*** Opening SUPPLIED PASSAGE ***

Electroencephalography (EEG)

Electroencephalography (EEG) is the recording of electrical activity along the scalp produced by the firing of neurons within the brain. In clinical contexts, EEG refers to the recording of the brain’s spontaneous electrical activity over a short period of time, usually 20–40 minutes, as recorded from multiple electrodes placed on the scalp. In neurology, the main diagnostic application of EEG is in the case of epilepsy, as epileptic activity can create clear abnormalities on a standard EEG study. EEG is also for the diagnosis of tumors, stroke and other focal brain disorders.

An EEG is a painless test that measures electrical activity of the brain. It helps in the diagnosis of numerous conditions related to the brain. It is similar to an EKG or Heart Test, but it is done on the head.

*** Closing SUPPLIED PASSAGE ***

:: STUDY QUESTIONS ::
**1)** Using the EEG passage, decide whether each statement is true: (a) a clinical EEG usually records brain activity for 20–40 minutes; (b) an EEG is a painful test; (c) in neurology, epilepsy is the main diagnostic application of EEG. For each, answer yes or no and quote the words from the passage that settle it.
**2)** Reproduce the part of the EEG passage that opens with the words containing "An EEG is a" and closes with "on the head.".
**3)** Summarize the EEG passage in two sentences.
The rows that come after the EEG passage are a separate set of material.

*** Opening DATA FOR ANALYSIS ***

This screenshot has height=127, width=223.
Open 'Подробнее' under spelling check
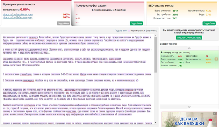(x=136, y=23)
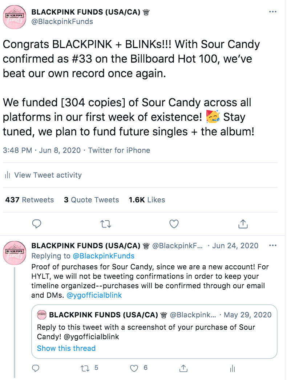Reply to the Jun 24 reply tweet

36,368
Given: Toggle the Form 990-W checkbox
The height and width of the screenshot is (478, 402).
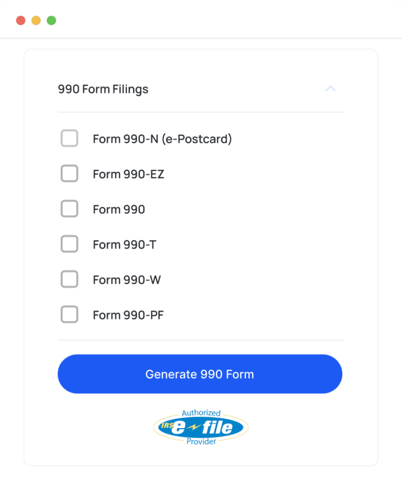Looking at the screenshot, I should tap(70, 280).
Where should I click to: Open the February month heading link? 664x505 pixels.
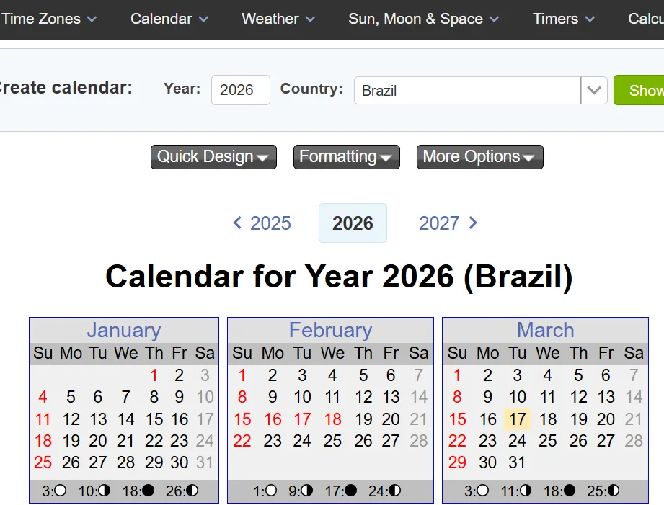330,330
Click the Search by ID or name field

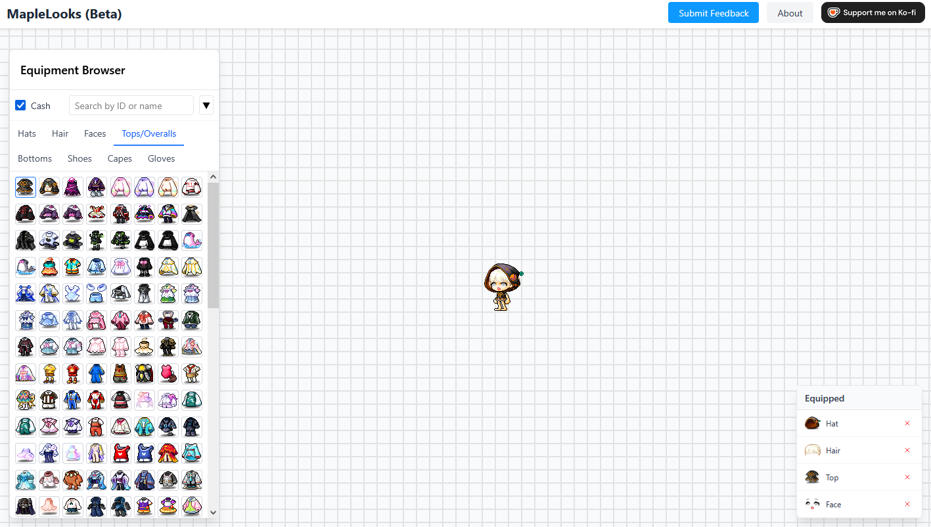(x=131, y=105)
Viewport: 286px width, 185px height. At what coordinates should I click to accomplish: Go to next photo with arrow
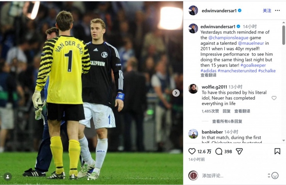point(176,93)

*** Closing DATA FOR ANALYSIS ***

:: SOLVED TASKS ::
**1)**
(a) Yes: "usually 20–40 minutes"
(b) No: "An EEG is a painless test that measures electrical activity of the brain."
(c) Yes: "In neurology, the main diagnostic application of EEG is in the case of epilepsy"

**2)**
An EEG is a painless test that measures electrical activity of the brain. It helps in the diagnosis of numerous conditions related to the brain. It is similar to an EKG or Heart Test, but it is done on the head.

**3)** Electroencephalography (EEG) is a painless recording of the brain's electrical activity, made from multiple electrodes placed on the scalp, usually over 20–40 minutes in clinical settings. It helps diagnose numerous brain conditions, chiefly epilepsy, and is similar to an EKG but done on the head.